Directions for this task ▸
Return copies of the lines below that mention "agent".

Supplied entries ▸
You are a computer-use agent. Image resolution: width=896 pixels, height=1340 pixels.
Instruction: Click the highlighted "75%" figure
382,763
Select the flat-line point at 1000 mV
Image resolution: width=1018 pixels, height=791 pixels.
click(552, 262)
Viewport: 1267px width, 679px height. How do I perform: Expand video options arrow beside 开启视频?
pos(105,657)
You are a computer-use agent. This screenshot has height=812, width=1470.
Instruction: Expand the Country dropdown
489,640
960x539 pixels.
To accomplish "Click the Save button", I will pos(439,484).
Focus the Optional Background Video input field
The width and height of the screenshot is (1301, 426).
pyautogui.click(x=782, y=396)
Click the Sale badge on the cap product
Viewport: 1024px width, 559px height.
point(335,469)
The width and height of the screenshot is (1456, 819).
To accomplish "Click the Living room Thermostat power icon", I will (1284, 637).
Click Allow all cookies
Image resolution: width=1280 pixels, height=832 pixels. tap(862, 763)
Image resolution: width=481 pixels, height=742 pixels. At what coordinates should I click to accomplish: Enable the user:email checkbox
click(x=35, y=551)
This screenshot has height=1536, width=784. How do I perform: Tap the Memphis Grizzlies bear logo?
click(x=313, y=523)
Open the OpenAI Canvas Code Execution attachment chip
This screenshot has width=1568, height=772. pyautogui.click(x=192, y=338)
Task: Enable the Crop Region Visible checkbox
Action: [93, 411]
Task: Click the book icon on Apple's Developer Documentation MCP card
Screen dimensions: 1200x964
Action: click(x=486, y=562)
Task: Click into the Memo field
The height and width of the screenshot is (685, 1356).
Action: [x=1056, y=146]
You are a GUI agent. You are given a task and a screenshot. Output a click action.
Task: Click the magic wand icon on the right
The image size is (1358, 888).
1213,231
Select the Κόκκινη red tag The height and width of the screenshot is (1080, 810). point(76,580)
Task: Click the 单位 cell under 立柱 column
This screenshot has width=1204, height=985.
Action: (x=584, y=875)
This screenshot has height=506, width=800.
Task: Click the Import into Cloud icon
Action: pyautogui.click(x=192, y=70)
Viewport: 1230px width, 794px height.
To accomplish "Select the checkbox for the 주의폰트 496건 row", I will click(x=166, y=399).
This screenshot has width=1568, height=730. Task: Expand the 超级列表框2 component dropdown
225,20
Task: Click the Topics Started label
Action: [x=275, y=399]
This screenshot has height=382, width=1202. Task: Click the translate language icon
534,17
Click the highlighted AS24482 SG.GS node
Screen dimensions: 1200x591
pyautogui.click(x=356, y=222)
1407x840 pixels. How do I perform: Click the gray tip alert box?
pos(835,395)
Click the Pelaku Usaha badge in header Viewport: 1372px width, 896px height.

Completed exercise ▸
You are a computer-use agent. Image resolution: width=896 pixels, height=1340 pixels.
You are a computer-use agent. This screenshot has height=812, width=1470.
You are a GUI agent. You are given a task and a screenshot. Output a click action.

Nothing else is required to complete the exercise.